With the implementation deadline fast approaching, the government recently published a ministerial draft of the Stock Corporation Amendment Act 2019, which addresses the rules on say on pay and related party transactions. The provisions on the facilitated identification of shareholders and the transparency of intermediaries are addressed in another draft, which remains to be finalised.1
Following the general direction set by the government, the ministerial draft seeks to minimise the administrative burden on listed companies by avoiding any 'gold plating'. Further, it closely follows SRD II and takes advantage of the business-friendly options. The new rules will be implemented by amending:
- the Stock Corporation Act;
- the Stock Exchange Act; and
- the Act on the European Company.
Say on pay
The adequate level and the composition of the executive remuneration of managers remains a hotly debated topic. The structure of the remuneration package can be an important means to address the principal-agent conflict in public companies by aligning the economic interests of managers more closely with those of the company.

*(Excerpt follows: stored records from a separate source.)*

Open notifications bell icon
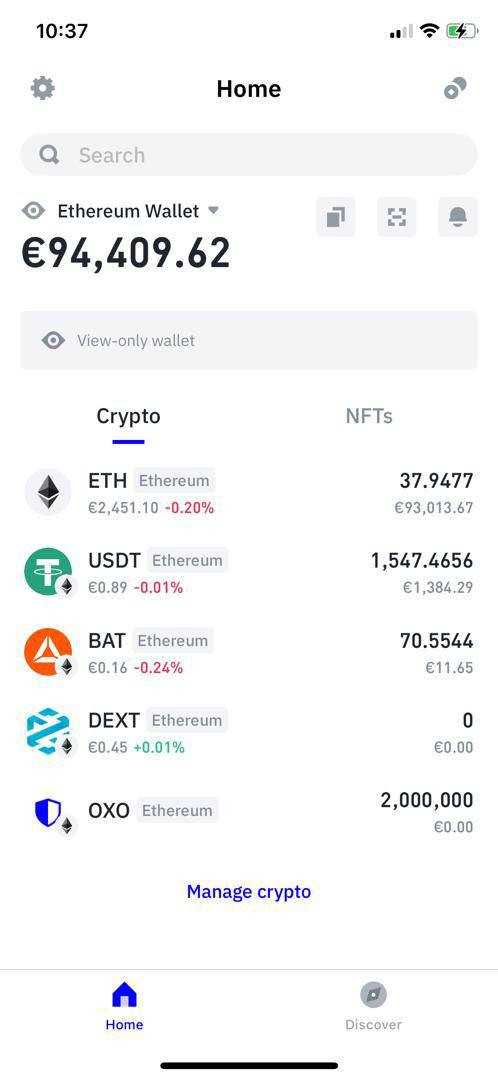The height and width of the screenshot is (1080, 498). tap(457, 217)
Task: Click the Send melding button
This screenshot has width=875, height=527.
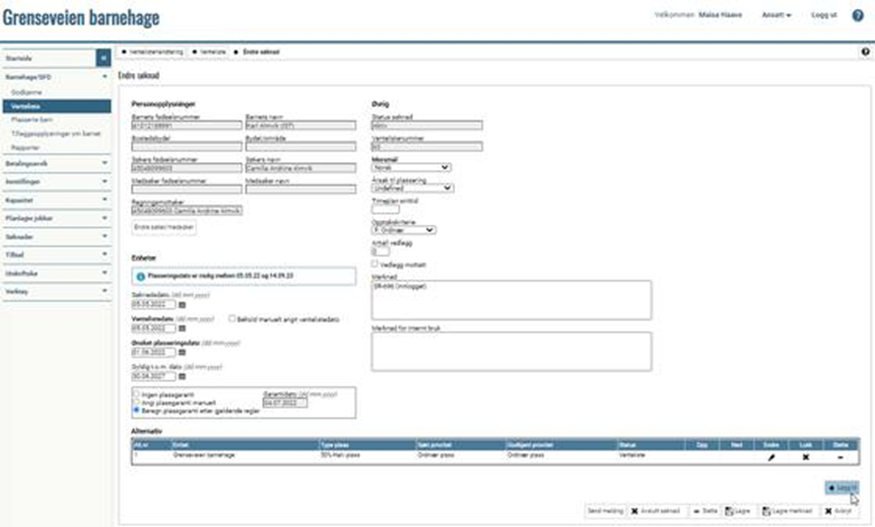Action: point(605,510)
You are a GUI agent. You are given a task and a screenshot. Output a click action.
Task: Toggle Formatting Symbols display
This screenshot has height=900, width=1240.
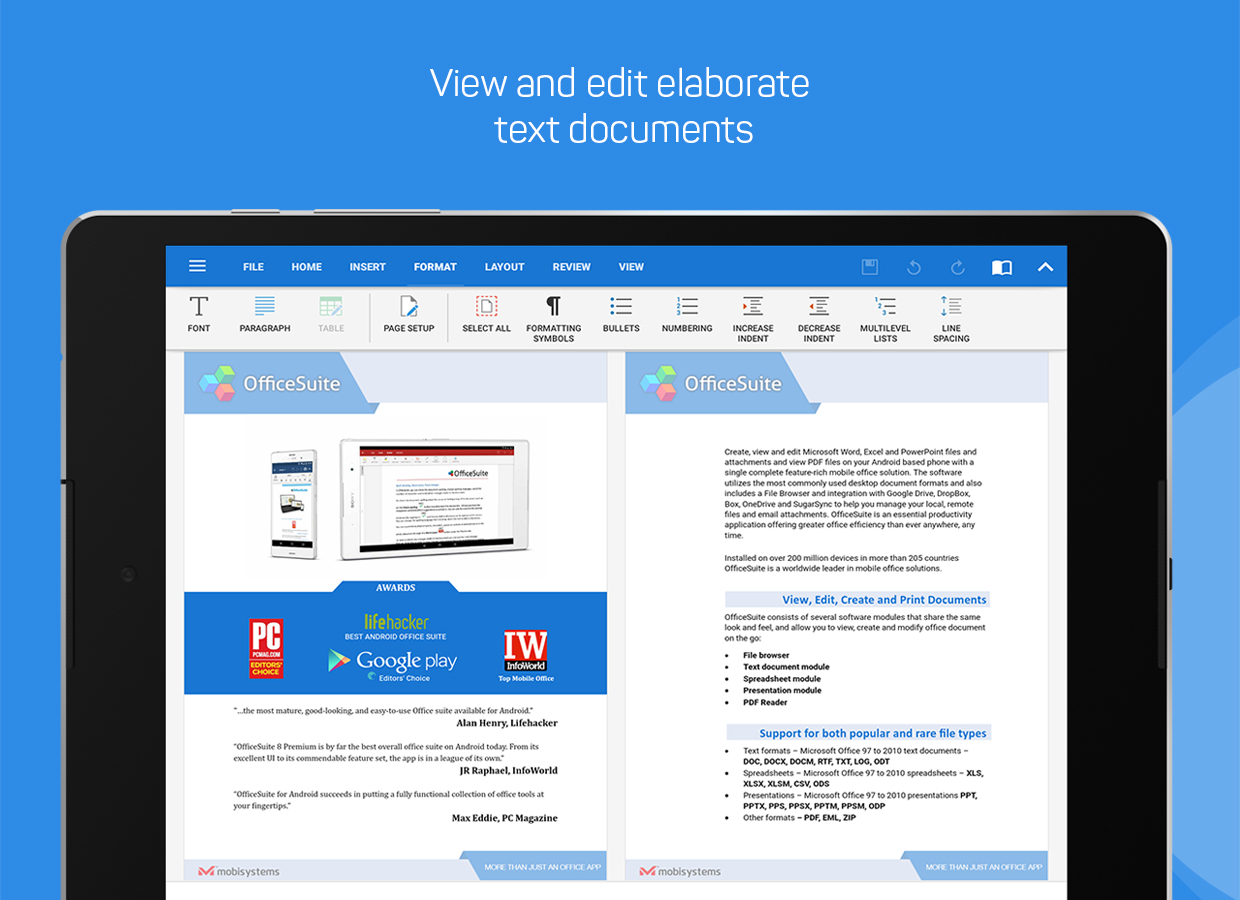[x=553, y=318]
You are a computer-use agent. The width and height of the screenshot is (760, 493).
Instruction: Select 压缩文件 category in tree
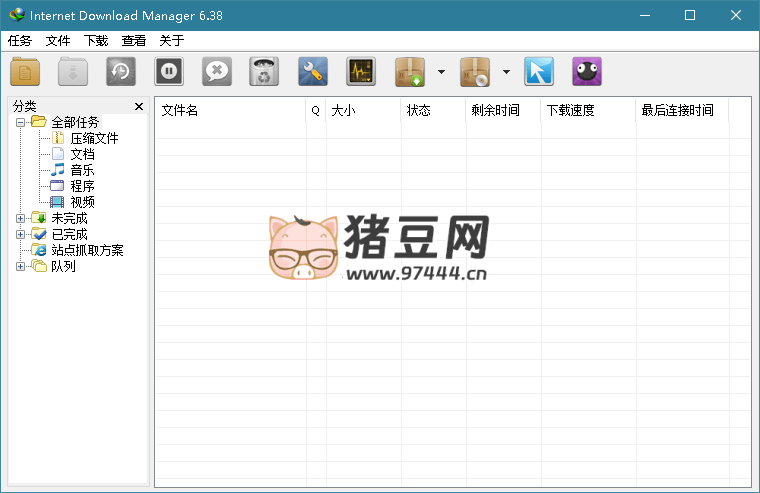click(x=94, y=138)
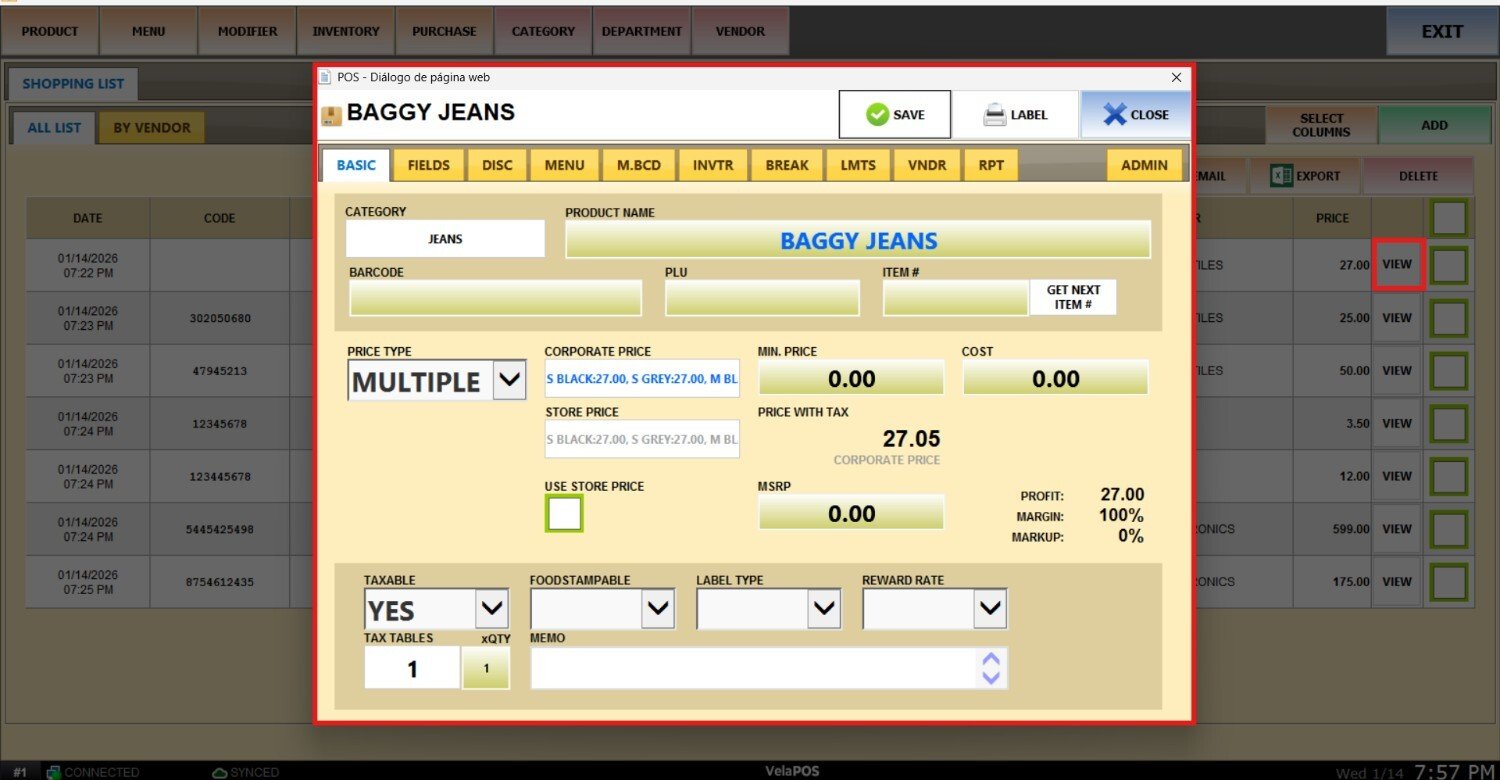Click the green checkmark Save icon

pos(877,115)
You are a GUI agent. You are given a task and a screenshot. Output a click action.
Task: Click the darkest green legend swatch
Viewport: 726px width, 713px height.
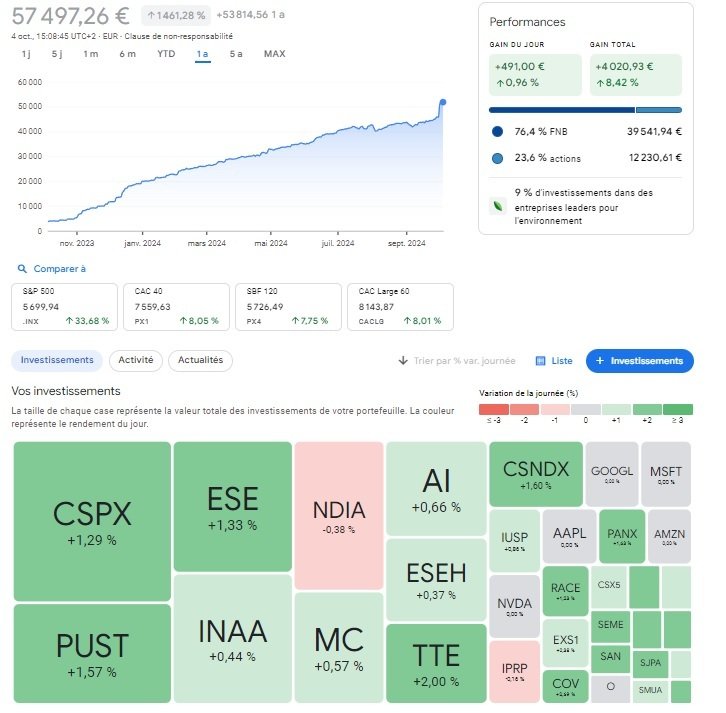[678, 409]
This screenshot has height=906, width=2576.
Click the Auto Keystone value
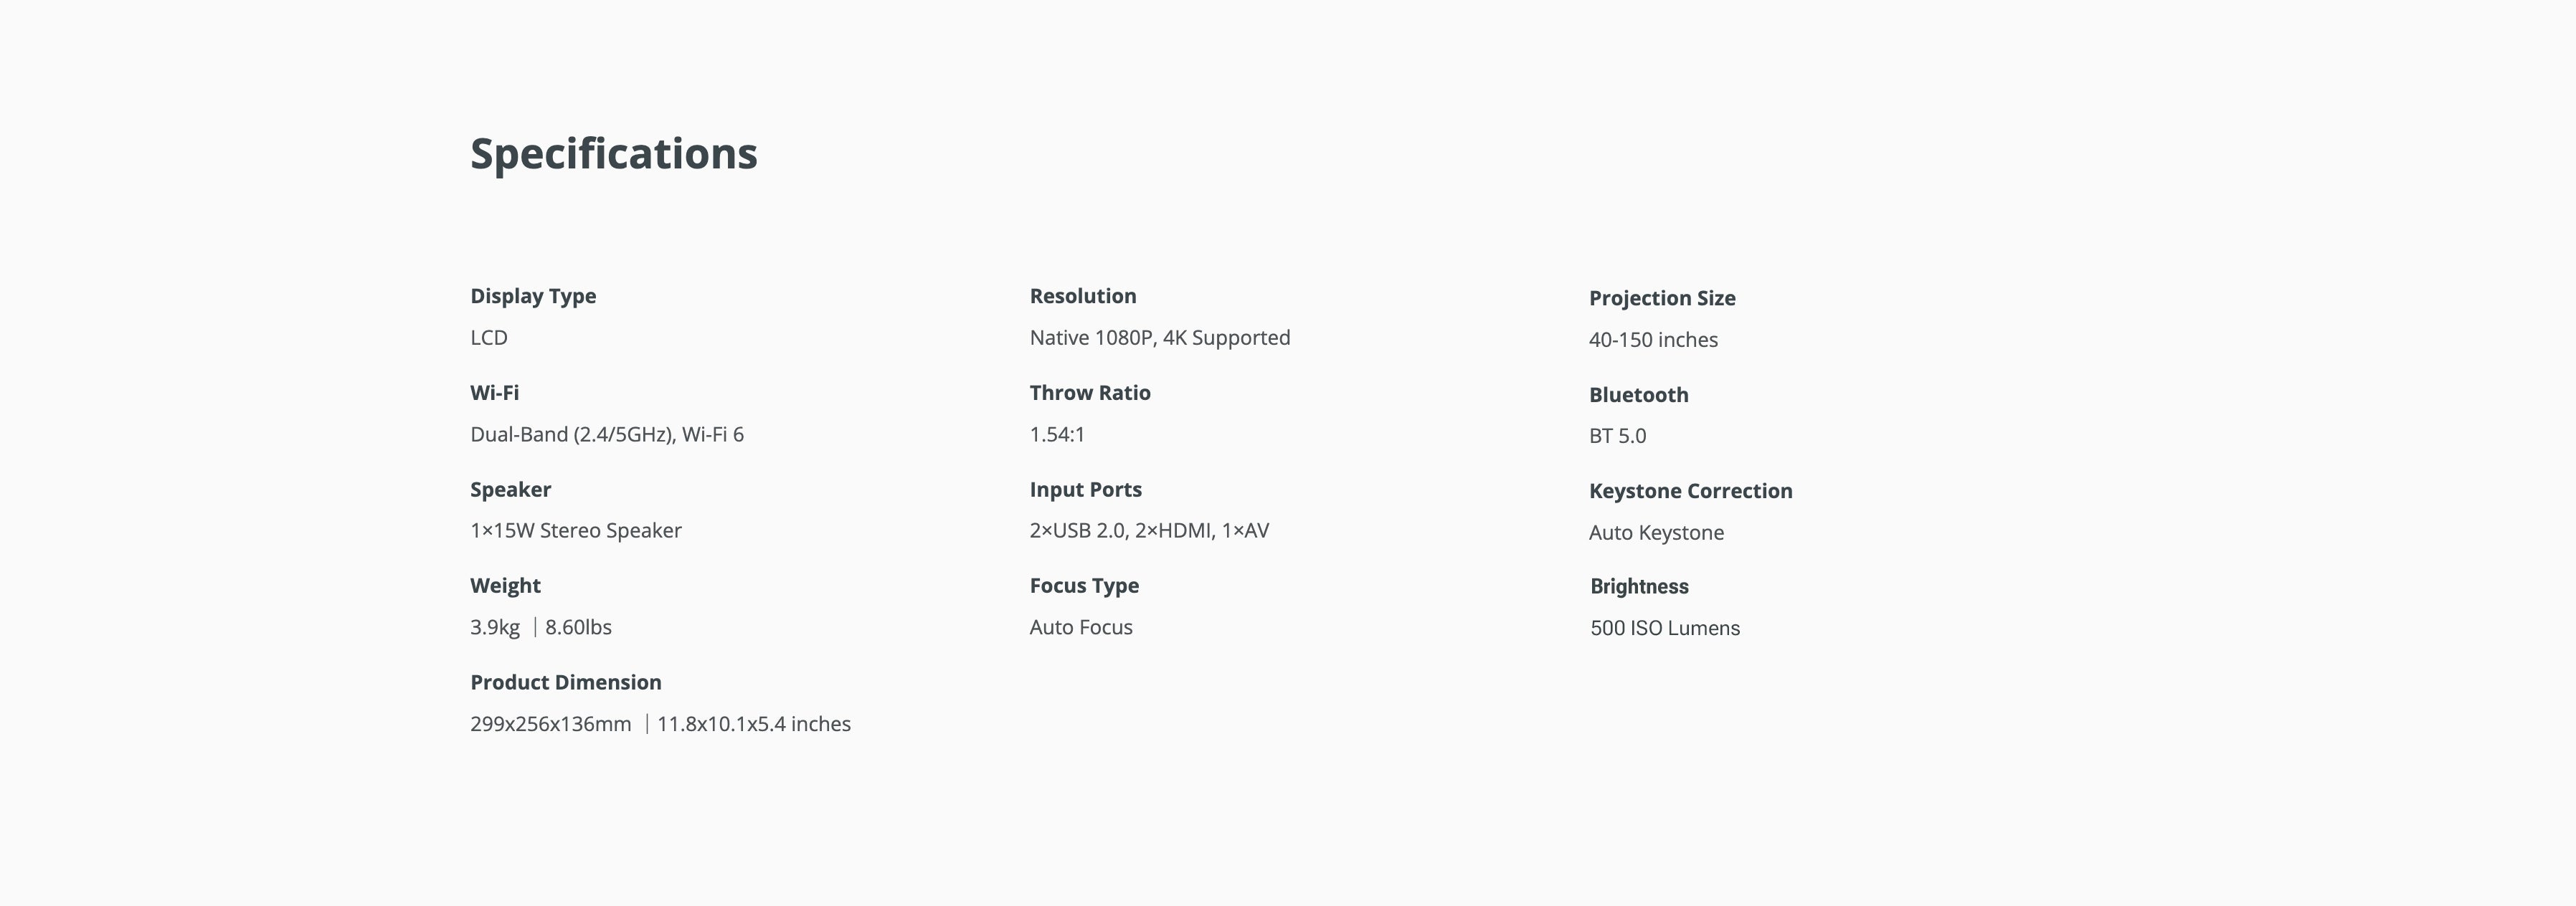pos(1656,533)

Therefore, Austrian law already provides for certain rules on the content of the remuneration of management board in the Stock Corporation Act and the Code of Corporate Governance. Under Section 78 of the Stock Corporation Act, supervisory boards must ensure that the total remuneration of management board members is in reasonable proportion to the duties and benefits of individual board members, a company's position and overall remuneration levels. The remuneration should provide long-term incentives for the sustainable development of the company. The desired arrangement of executive compensation is further specified in Rule C-27 of the Code of Corporate Governance.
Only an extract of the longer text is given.